═══ Source document ═══
I see, I guess with wax foundation, they could always chew it and draw whatever they like. I stuck mine right in the brood nest and they drew it fine even in September. Faster than the pf100's that sat unused for 2 months. The frames had brood in under two weeks.


----------



## Fishman43 (Sep 26, 2011)

BeeCurious said:


> I might order deep pf frames and cut the "foundation" in half. I'll save a little money, and the open space at the bottom of the frame can be used as the bees prefer.


Why not cut them in half vertically instead of horizontally? Wouldn't you then be able to just pop in the half sheets to the grooved top and bottom bars and not need to worry about supporting the plastic from the top frame while they draw them out?


----------



## BeeCurious (Aug 7, 2007)

Fishman43 said:


> Why not cut them in half vertically instead of horizontally? Wouldn't you then be able to just pop in the half sheets to the grooved top and bottom bars and not need to worry about supporting the plastic from the top frame while they draw them out?


To attach the plastic to the topbars I would use a "wax tube fastener" or a hot glue gun.

When I use wax 4.9mm foundation I buy deeps as well.


----------



## Beelosopher (Sep 6, 2012)

I am still trying to get a grip on why small cell plastic seems to be popular. In life, when I can, I generally try to avoid plastic, so I guess I am surprised at how prolific its usage is for small cell. I would assume small cell folks would lean more towards natural foundation building. What am I missing here?


----------



## Solomon Parker (Dec 21, 2002)

Plastic small cell is popular in my view because of a few reasons:

1. It works.
2. It is far easier to use than wax. 
3. It can be used any time of year when bees are in the mood to draw comb. They will draw it correctly even in supers during the middle of the summer.I have been using wax for nine years, and I can assure you PF-1xx frames work far better, producing ugly comb only about 1% of the time. To get the same with wax, you have to have the comb drawn at the right time and by bees already regressed.
4. Michael Bush recommends it.
5. Most people who use it recommend it.
6. It is much more economical than using wood frames with foundation.
7. Foundationless doesn't always turn out how you want it to.

Plastic is ubiquitous in our environment. It holds virtually all the food you eat at some point. It is literally everywhere. I don't see the problem with it. I have heard a guy eschew plastic frames while also bragging about drinking FGMO from a plastic bottle, demonstrating how safe it was.

Small cell is not the same thing as foundationless or 'natural cell.' Small cell is a thing, it is 4.9mm cell size. Small cell folks use small cell. Foundationless folks use foundationless. It's as simple as that, they are two different things.


----------



## Barry (Dec 28, 1999)

Beelosopher said:


> What am I missing here?


The only reason I am considering it is because it uses an extremely small amount of commercial wax, wax that is known to have chemical residue. The clean wax foundation I have that is SC is lacking any cell walls, so the bees don't do a good job of building SC comb on it, otherwise I'd have no issue using my own wax foundation.
═══ Stored data ═══
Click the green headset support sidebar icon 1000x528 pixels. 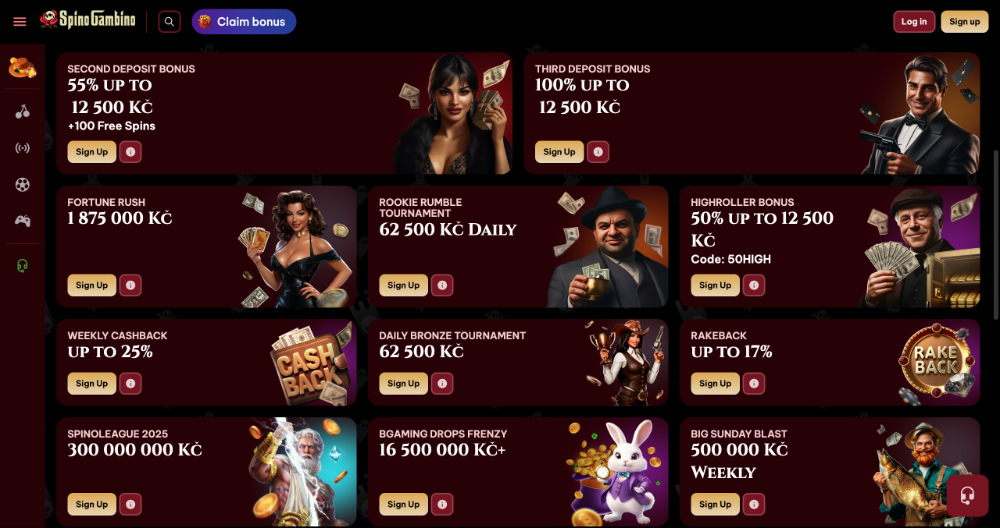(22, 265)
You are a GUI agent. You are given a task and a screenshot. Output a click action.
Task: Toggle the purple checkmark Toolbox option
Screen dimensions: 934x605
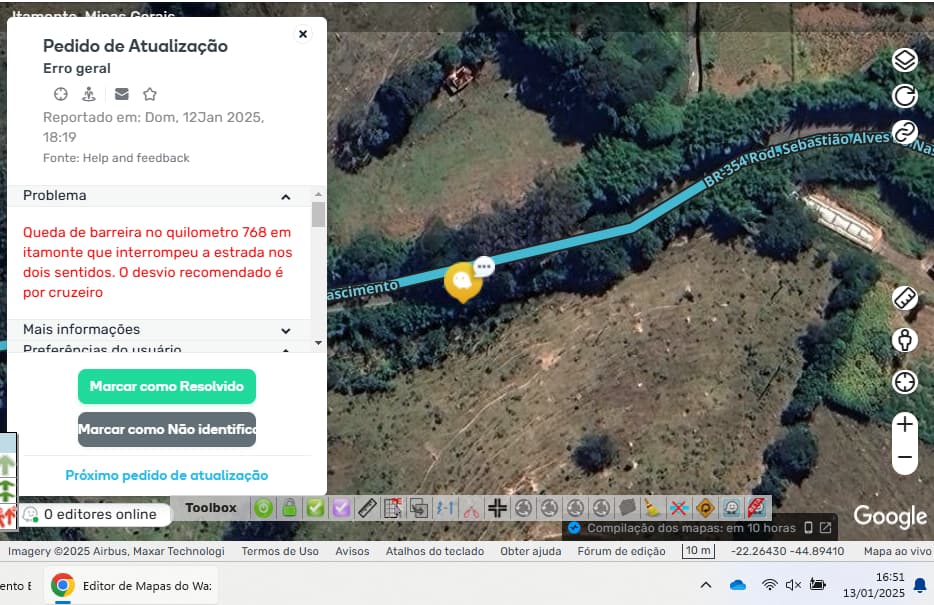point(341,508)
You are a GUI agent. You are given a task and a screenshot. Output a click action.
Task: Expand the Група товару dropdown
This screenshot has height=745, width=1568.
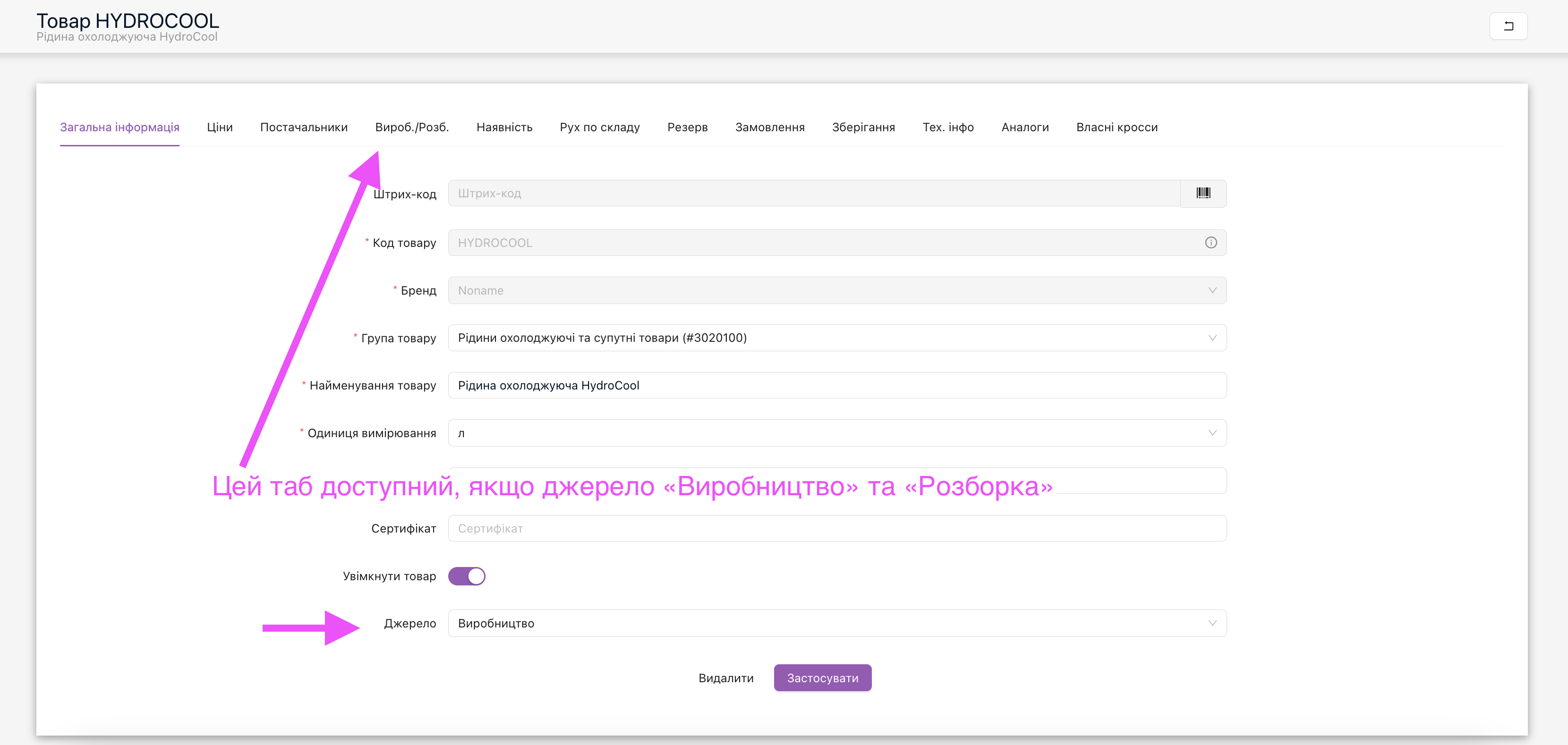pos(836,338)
═══
:: Job 1 ::
Echo the beekeeping forum thread word for word, everything from "7. Foundationless doesn't" down to "safe it was.".
:: Job 2 ::
Answer these questions about the beekeeping forum thread:
(a) How long did the pf100 frames sit unused?
(b) What does BeeCurious say they would use to attach the plastic to the top bars?
(c) What size does Solomon Parker give for small cell?
:: Job 3 ::
Pick up the beekeeping forum thread after its final sentence and continue it.

:: Final answer 1 ::
7. Foundationless doesn't always turn out how you want it to.

Plastic is ubiquitous in our environment. It holds virtually all the food you eat at some point. It is literally everywhere. I don't see the problem with it. I have heard a guy eschew plastic frames while also bragging about drinking FGMO from a plastic bottle, demonstrating how safe it was.

:: Final answer 2 ::
(a) Two months.
(b) A "wax tube fastener" or a hot glue gun.
(c) 4.9mm.

:: Final answer 3 ::
----------



## JRG13 (May 11, 2012)

I have to admit I like the feel and function of plastic frames more and more except all the little holes in the sides. If only my bees would draw them out. Luckily my bees are regressed already and drew small cell wax out like champs. At first I didn't like plastic frames but their design is actually easier to work with and I like the small nubs on the end as they're easier to grab onto and lift out. They do have some drawbacks, but comparing cost vs. time to install, it's a no brainer and the reusability and cleanability are also superior unless of course they break or get warped badly by sun or heat.


----------



## Beelosopher (Sep 6, 2012)

Interesting. 

I understand that small cell is a "thing" and different from foundationless. However I assumed that people seeking small cell went about getting there by letting their bees go foundationaless, or regressing and ultimately going foundationless. The thought in my head was that if the bees were drawing foundationless they would naturally return to small cell on their own. Now if you go from 5.4 foundation and cold turkey to foundationless, the bees may not respond so well and draw cattywampus like.

Plastic being ubiquitous doesn't give it proper credence for me to just jump on the band wagon however (plenty of my food comes from my dirt and never touches plastic). I needed some of the other reasons that people were using it to better understand (thanks). As with anything opinions across beeks would likely vary quite a bit depending on what school of thought they have regarding foundation/foundationless/small cell approach. 

In line with Barry's comment, this is why I would be reticent in using plastic, or any other foundation for that matter. I grow and produce much of my own food to reduce pesticides, antibiotics, etc. for the times when I have to go to the store.

Like I say, if I were a new beekeeper and attempting to go treatment free and with a more nature spun approach, grabbing a bunch of plastic frames seems a bit odd to me. But hey, I am a new guy, what do I know about anything? I don't even have any bees yet.


----------



## Barry (Dec 28, 1999)

But you are the bee philosopher! Nothing wrong with that.


----------



## Beelosopher (Sep 6, 2012)

Barry said:


> But you are the bee philosopher! Nothing wrong with that.


how true  Well played sir!


----------



## d.frizzell (Aug 27, 2012)

I thought Michael Bush recommends foundationless?


----------



## Solomon Parker (Dec 21, 2002)

Beelosopher said:


> However I assumed that people seeking small cell went about getting there by letting their bees go foundationaless, or regressing and ultimately going foundationless.


A lot of people have attempted to go in that direction, but I don't know why. I'm not sure if it's a desire to do things gradually or what. I don't know about you, but I want to get things done. With wax, it takes usually two or more cycles, with PF-120s it takes one. With foundationless, it may never happen. You may never reach 4.9mm. I still don't know why it's done. None of the big proponents recommend doing it that way.




Beelosopher said:


> the bees may not respond so well and draw cattywampus like.


That's going to happen no matter what you do. It will happen eventually, or with some hives, exclusively.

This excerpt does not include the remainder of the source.